» **PASSAGE SHOWN**
-------------------------

Page MenuHomePhabricator

Use DNS name instead of IP in PyBal alerts
Closed, ResolvedPublic

Description

While working thru T321605 , Search Platform SREs accidentally depooled all eqiad hosts for WCQS*.
This set off a Pybal alert, but we did not see it because the hostname was not in the alerts.

Luckily for us, @RhinosF1 dug up the IP address from our public-facing Puppet repo and contacted us.

Creating this ticket to request that we use DNS hostnames for Pybal VIP alerts instead of, or in addition to, IPs. For example, the current alert reads:

[15:55:54] <+icinga-wm> PROBLEM - PyBal IPVS diff check on lvs1019 is CRITICAL: CRITICAL: Services known to PyBal but not to IPVS: set([10.2.2.67:443]) https://wikitech.wikimedia.org/wiki/PyBal

An rDNS query of that IP reveals the VIP DNS name as wcqs.svc.eqiad.wmnet , so we'd like to see that in the alert instead of the IP.

Thanks and please let us know if you have any questions.

*WCQS has no official SLO yet, and codfw was not affected, so we don't consider this an official "incident"

Event Timeline

bking added a subscriber: RKemper.

The check is defined in:

modules/pybal/manifests/monitoring.pp:    nrpe::plugin { 'check_pybal_ipvs_diff':

so it runs a command via NRPE on the local machines. And the script it executes is:

./modules/pybal/files/check_pybal_ipvs_diff.py

code can be viewed via "gitiles" at: https://gerrit.wikimedia.org/r/plugins/gitiles/operations/puppet/+/refs/heads/production/modules/pybal/files/check_pybal_ipvs_diff.py

and here is the latest change to it:

https://gerrit.wikimedia.org/r/c/operations/puppet/+/705375

BCornwall changed the task status from Open to In Progress.Apr 28 2023, 12:33 AM
BCornwall claimed this task.
BCornwall triaged this task as Low priority.
BCornwall moved this task from Backlog to Traffic team actively servicing on the Traffic board.

Change 913004 had a related patch set uploaded (by BCornwall; author: BCornwall):

[operations/puppet@production] pybal: Send service hostnames on alert

https://gerrit.wikimedia.org/r/913004

@bking: My patch still keeps the IP addresses around since I feel that some information is better than no information in the case of DNS lookup failures.

Change 913004 merged by BCornwall:

[operations/puppet@production] pybal: Fix hostnames not being sent on alert

https://gerrit.wikimedia.org/r/913004

Change 933398 had a related patch set uploaded (by Jbond; author: jbond):

[operations/puppet@production] pybal: update check to conform to the nagios plugin api

https://gerrit.wikimedia.org/r/933398

Change 933398 merged by BCornwall:

[operations/puppet@production] pybal: Make check conform to the Nagios plugin API

https://gerrit.wikimedia.org/r/933398

-------------------------

» **WRITTEN TASK A**
Answer these questions about the PyBal alert ticket:
(i) Which host's PyBal IPVS diff check is named in the example alert?
(ii) What VIP DNS name does an rDNS query of the alerted IP reveal?
(iii) What priority did BCornwall assign to this task?

-------------------------

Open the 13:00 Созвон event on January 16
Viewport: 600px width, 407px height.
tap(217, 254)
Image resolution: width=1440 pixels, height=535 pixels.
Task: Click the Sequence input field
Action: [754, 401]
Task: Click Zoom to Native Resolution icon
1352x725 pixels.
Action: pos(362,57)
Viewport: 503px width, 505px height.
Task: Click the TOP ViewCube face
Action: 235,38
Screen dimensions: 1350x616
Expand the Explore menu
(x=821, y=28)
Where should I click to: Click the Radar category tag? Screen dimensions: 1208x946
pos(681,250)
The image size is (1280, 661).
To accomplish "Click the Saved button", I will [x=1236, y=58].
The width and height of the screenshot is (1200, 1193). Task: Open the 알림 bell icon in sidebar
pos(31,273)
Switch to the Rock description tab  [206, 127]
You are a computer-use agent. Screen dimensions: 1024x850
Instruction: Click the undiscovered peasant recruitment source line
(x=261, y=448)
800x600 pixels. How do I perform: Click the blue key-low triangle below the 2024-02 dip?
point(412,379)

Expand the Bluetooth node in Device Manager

-------------------------

» **WRITTEN TASK B**
Return the lines of the records from the one containing "The image size is (1280, 661)." through the end of the records, both ends included, with no changes.

» **WRITTEN RESPONSE A**
(i) lvs1019
(ii) wcqs.svc.eqiad.wmnet
(iii) Low

» **WRITTEN RESPONSE B**
The image size is (1280, 661).
To accomplish "Click the Saved button", I will [x=1236, y=58].
The width and height of the screenshot is (1200, 1193). Task: Open the 알림 bell icon in sidebar
pos(31,273)
Switch to the Rock description tab  [206, 127]
You are a computer-use agent. Screen dimensions: 1024x850
Instruction: Click the undiscovered peasant recruitment source line
(x=261, y=448)
800x600 pixels. How do I perform: Click the blue key-low triangle below the 2024-02 dip?
point(412,379)

Expand the Bluetooth node in Device Manager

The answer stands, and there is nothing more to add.